Cosa fare: Prosegui il messaggio sul passaggio da «mugniere» a «mugnaio», riprendendo subito dopo la sua ultima frase.

Testo fornito:
- - -

Carnby ha scritto:Non mi stupirebbe se fosse avvenuto un passaggio da mugniere a mugnaio nella Toscana di qualche secolo fa.
Vede, caro Carnby, codesta —non se la prenda: la sua (lo so) era solo un’osservazione fatta di passaggio, ma mi porge il destro per mettere in guardia «i piú giovani» :D— è la classica congettura di chi formula magari ragionevolissime e teoricamente verosimillime ipotesi senza però premurarsi di trovarvi un riscontro nei dati documentari (…e questo non succede soltanto in linguistica! :evil:).

- - -

Dati forniti:
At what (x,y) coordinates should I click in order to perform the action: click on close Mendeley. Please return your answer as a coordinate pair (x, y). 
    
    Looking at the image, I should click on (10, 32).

- - -

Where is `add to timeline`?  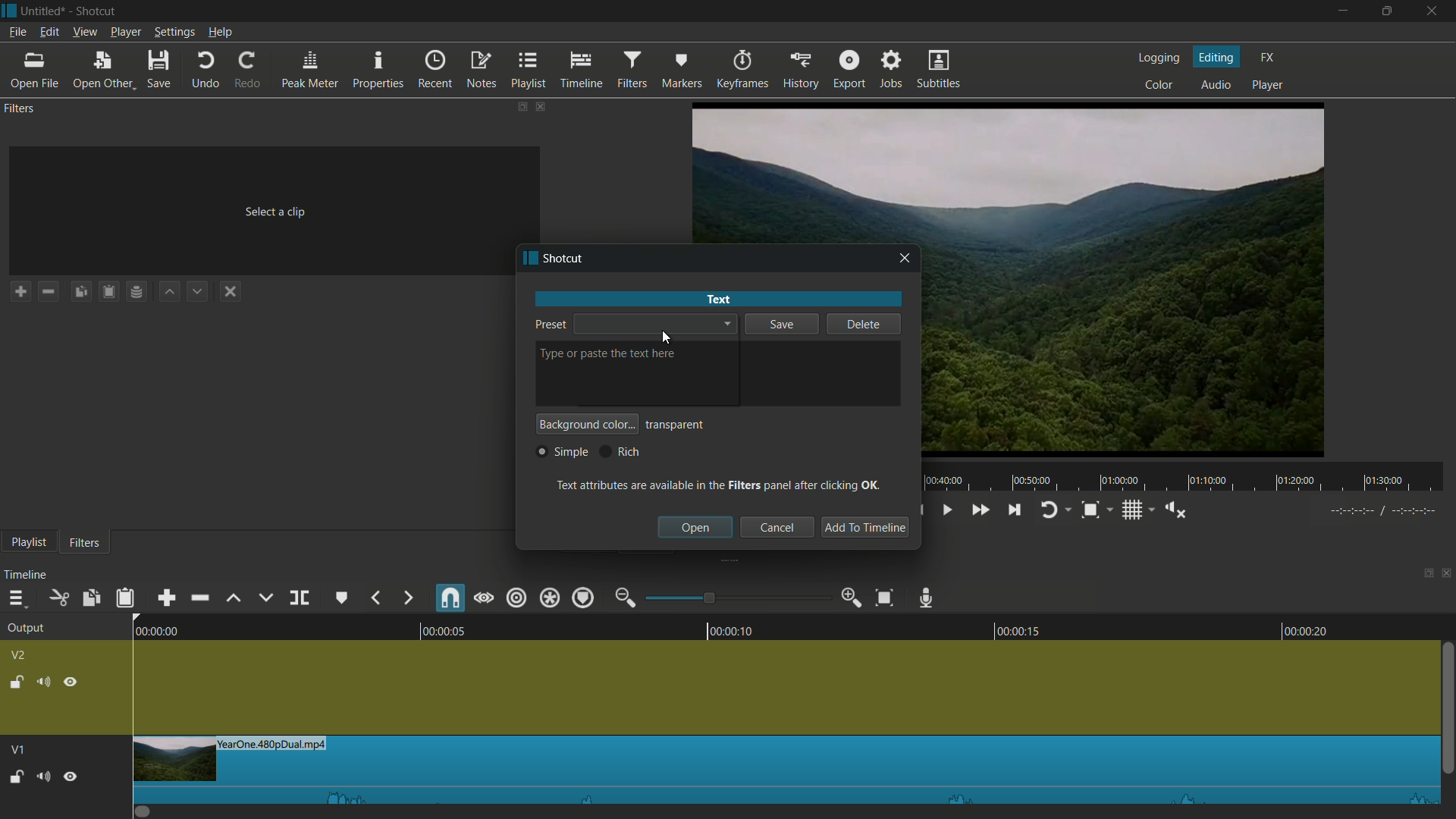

- - -

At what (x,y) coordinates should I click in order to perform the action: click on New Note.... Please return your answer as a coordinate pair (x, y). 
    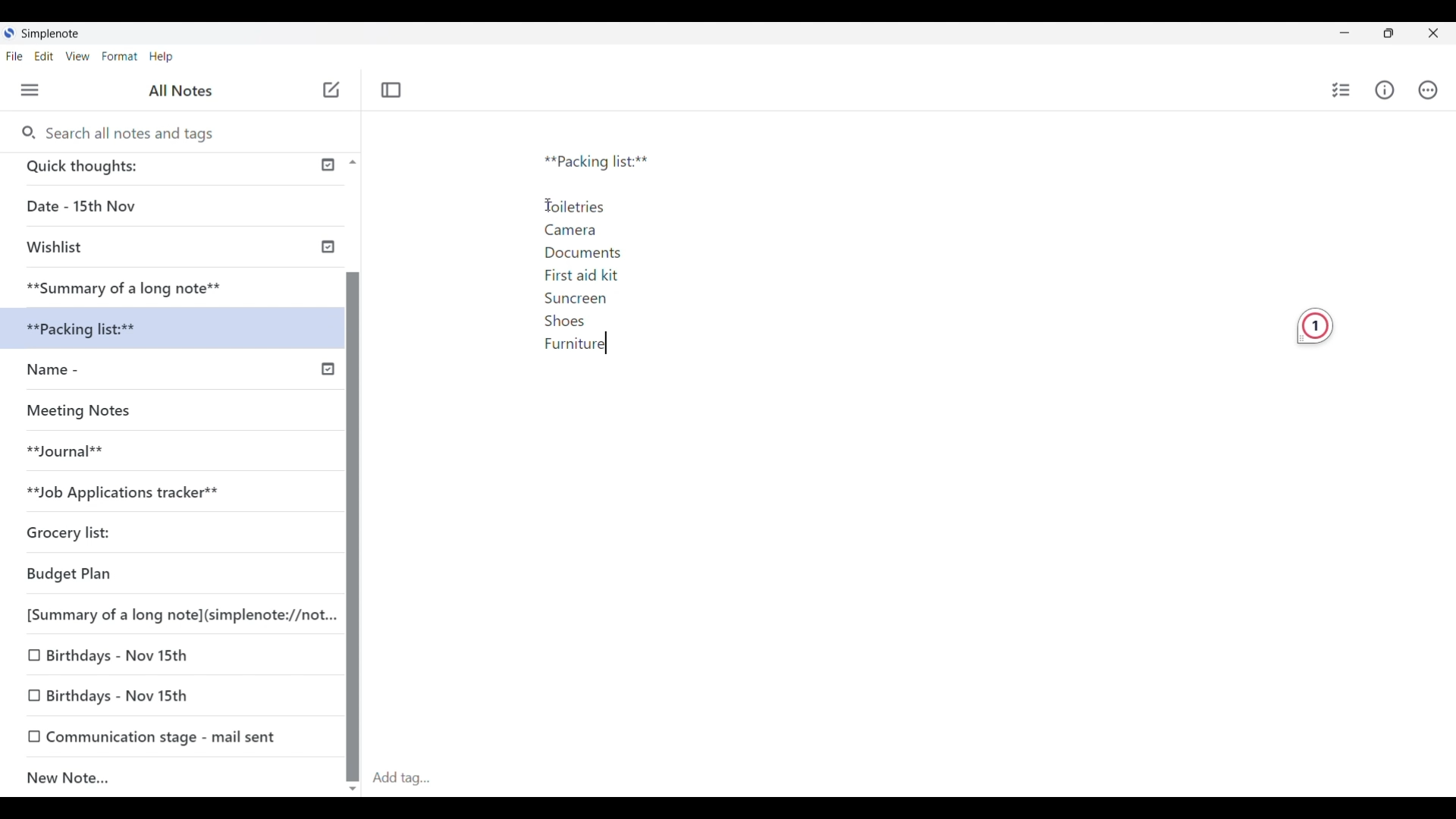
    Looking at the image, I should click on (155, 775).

- - -

Risultato:
Rimando per tutt’i dettagli all’articolo del Castellani, ma, riassumendo, alle argomentazioni di fonetica storica suesposte si aggiungano le seguenti (riprendo in ordine sparso quelle del Castellani):
  1. Pare strano che per un mestiere come il mugnaio si ricorra a un prestito;
  2. La Toscana [medievale e moderna] si trova al centro di un’area (compresa in un’area piú vasta in cui si conserva il tipo molinaroMOLINĀRĬU[M]) in cui si conservano cinque tipi, tutti (seppur in modo diverso) foneticamente riconducibili a una base comune (*MOLNĀRĬU[M], appunto), e cioè: munaro, munnaio, mollaro, mugnaio, mogliaio;
  3. In particolare, per rispondere al dubbio di Carnby: se davvero, secondo la «tesi di Meyer-Lübke/Battisti/Pianigiani», il nostro mugnaio venisse dall’antico francese mounier, ci aspetteremmo delle forme intermedie del tipo *moniere, *muniere, *mogniere o *mugniere, di cui però non rimane alcuna traccia… To’, ma la prima attestazione di mugnaio è del sec. XIV, si dirà… ERRORE! :D Bisogna tener conto [anche] delle carte latine di Toscana, che ci forniscono già dalla prima metà del sec. XII il nostro mugnaio nella forma che ha oggi negli antroponimi Mugnaius e Mugnarius (il secondo in una forma [piú] latineggiante).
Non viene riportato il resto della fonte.